_YOUR INSTRUCTIONS_
Please reproduce the passage on hydraulic lash adjusters, beginning at the words "A lash adjuster" and stopping after "in the engine valve gear.", substituting "ring" for "clip" wherever it occurs.

_READING PASSAGE_
•••

A lash adjuster 10 is disclosed for use in engine valve gear. The adjuster includes a body 40 and a plunger 50 is slidably received in a bore 48 formed in body. A piston 63 is slidably received in the plunger and forms a high pressure chamber 86 within the plunger. A one-way valve means 72 is disposed intermediate the piston and plunger for admitting fluid to the chamber for lash adjustment. An annular retaining clip 90 is seated in a locking position in a groove 106 formed in an outer wall 104 of the plunger body. The clip extends radially beyond the end face of the hub bore 48 thereby preventing fall out of the plunger body prior to assembly in the engine valve gear.

Description

BACKGROUND OF THE INVENTION

This invention relates to hydraulic lash adjusters and is particularly directed to adjusters having a means for retaining the adjuster plunger subassembly to the adjuster body.

DESCRIPTION OF THE PRIOR ART

Lash adjusters of the hydraulic type are used in direct acting valve gear and also those types of valve gear having the lash adjuster located in the rocker arm with the lash adjuster contacting either a cam surface or valve stem. Such lash adjusters may require a retaining means for securing the plunger subassembly in the adjuster bore to maintain integrity of the subassembly prior to assembly into the engine valve gear. It should be noted that once the lash adjuster is assembled to the valve gear, the plunger subassembly retainer performs no function during engine operation.

Known techniques for retaining the integrity of the plunger subassembly include spring steel snap rings mounted either in a groove formed into the adjuster body bore in which the plunger assembly is received or a groove formed in the outer wall of the plunger. In either case, the snap ring prevents removal of the plunger subassembly by forming an interference condition between the adjuster body and the plunger.

In smaller size adjusters, space limitations require that the snap ring wire size and its mounting groove be proportioned accordingly, thus resulting in small sizes, close tolerances, and consequent higher manufacturing costs.

•••

_MATERIAL PROVIDED_
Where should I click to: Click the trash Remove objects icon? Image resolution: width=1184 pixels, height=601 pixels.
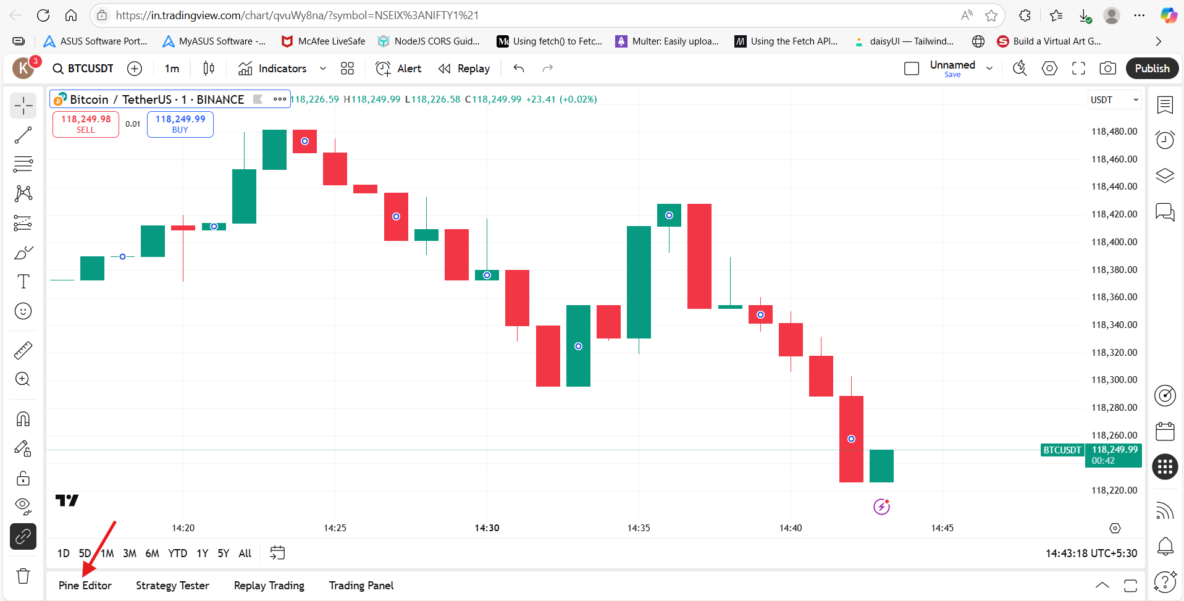[23, 576]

•••

_SOLVED EXERCISE_
A lash adjuster 10 is disclosed for use in engine valve gear. The adjuster includes a body 40 and a plunger 50 is slidably received in a bore 48 formed in body. A piston 63 is slidably received in the plunger and forms a high pressure chamber 86 within the plunger. A one-way valve means 72 is disposed intermediate the piston and plunger for admitting fluid to the chamber for lash adjustment. An annular retaining ring 90 is seated in a locking position in a groove 106 formed in an outer wall 104 of the plunger body. The ring extends radially beyond the end face of the hub bore 48 thereby preventing fall out of the plunger body prior to assembly in the engine valve gear.